■ **Task instructions**:
Count the lines below that contain the word "column", and give only that number.

■ **Material to process**:
__________
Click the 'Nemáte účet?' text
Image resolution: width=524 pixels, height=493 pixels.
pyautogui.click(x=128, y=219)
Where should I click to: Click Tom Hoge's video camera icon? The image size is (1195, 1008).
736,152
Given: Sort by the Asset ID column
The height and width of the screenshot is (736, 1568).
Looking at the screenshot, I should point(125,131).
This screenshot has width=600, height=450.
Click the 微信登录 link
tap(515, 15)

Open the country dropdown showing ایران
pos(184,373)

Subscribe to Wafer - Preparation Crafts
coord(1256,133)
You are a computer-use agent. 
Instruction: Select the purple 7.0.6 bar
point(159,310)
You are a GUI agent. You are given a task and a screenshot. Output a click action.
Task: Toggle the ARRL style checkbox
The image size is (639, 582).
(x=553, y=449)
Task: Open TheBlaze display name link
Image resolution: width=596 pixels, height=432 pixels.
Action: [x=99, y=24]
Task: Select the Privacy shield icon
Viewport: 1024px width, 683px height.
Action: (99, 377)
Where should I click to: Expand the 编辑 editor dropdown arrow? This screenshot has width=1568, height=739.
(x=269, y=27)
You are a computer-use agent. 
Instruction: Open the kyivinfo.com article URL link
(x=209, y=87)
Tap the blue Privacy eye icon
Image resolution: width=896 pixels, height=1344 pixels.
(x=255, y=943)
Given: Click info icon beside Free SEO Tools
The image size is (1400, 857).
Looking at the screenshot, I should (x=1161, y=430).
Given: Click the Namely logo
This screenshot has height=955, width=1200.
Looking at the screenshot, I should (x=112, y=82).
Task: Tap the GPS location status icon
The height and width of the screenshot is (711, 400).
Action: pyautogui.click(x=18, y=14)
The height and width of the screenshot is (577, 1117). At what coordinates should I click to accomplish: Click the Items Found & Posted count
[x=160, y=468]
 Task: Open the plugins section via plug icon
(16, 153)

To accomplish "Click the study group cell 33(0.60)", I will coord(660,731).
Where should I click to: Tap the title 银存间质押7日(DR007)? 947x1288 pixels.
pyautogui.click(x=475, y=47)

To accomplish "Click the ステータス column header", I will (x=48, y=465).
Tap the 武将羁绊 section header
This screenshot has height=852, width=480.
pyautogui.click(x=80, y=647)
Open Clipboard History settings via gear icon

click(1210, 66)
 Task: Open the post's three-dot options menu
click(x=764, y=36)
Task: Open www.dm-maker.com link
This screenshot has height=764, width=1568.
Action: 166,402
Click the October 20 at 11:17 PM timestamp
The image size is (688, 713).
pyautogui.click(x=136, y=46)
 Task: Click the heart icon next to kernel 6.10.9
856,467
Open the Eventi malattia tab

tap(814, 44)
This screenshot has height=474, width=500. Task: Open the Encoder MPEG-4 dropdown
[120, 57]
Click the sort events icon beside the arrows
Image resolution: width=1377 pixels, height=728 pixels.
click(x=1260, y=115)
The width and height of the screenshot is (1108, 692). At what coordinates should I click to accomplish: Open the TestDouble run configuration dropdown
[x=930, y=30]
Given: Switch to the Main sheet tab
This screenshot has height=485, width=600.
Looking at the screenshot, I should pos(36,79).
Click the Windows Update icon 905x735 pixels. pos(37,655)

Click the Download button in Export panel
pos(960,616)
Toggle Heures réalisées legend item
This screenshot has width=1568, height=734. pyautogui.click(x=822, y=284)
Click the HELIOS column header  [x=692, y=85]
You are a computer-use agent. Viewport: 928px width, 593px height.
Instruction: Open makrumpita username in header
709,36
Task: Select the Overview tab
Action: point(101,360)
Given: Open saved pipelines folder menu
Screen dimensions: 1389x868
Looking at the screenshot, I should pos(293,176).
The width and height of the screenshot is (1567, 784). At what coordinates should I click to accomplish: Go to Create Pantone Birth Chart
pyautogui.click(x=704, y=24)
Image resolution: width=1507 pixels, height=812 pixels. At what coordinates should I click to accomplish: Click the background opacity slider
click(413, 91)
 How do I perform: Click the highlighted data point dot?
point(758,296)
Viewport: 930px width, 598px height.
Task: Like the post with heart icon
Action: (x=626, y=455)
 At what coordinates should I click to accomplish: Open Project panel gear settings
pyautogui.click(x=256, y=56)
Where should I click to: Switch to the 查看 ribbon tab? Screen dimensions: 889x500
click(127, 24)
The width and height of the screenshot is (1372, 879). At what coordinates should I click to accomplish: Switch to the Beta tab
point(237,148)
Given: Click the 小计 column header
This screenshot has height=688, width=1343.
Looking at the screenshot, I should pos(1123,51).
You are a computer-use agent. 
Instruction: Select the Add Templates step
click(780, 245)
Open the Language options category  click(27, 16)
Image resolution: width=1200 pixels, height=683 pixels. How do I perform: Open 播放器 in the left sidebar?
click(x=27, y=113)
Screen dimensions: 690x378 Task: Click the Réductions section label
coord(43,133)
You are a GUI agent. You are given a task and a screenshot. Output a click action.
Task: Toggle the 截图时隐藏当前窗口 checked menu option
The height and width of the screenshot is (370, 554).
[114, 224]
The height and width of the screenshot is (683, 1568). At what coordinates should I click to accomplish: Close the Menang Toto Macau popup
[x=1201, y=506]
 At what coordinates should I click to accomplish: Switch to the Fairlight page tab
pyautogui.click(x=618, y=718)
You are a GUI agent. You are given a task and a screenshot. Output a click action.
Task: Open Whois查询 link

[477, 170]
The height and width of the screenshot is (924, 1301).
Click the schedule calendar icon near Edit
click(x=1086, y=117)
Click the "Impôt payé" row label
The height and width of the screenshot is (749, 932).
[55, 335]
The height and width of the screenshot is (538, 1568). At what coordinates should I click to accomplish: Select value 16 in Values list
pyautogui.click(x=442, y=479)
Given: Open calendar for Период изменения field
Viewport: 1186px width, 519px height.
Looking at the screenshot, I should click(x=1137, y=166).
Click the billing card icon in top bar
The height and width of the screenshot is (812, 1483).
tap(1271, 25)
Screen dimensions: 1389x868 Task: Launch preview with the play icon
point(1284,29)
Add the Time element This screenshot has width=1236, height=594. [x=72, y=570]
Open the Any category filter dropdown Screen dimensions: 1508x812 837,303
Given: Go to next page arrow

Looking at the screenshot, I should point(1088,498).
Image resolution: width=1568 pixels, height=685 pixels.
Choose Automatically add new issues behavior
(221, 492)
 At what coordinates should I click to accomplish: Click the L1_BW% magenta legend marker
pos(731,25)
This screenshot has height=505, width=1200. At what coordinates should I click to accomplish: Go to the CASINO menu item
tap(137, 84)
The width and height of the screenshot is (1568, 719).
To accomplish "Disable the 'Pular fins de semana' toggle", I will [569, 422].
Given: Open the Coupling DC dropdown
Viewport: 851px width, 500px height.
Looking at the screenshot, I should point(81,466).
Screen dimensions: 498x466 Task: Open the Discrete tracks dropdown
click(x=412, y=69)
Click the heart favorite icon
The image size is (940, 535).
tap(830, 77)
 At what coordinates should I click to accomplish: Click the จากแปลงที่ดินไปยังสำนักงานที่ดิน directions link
__________
■ **Solution to this problem**:
4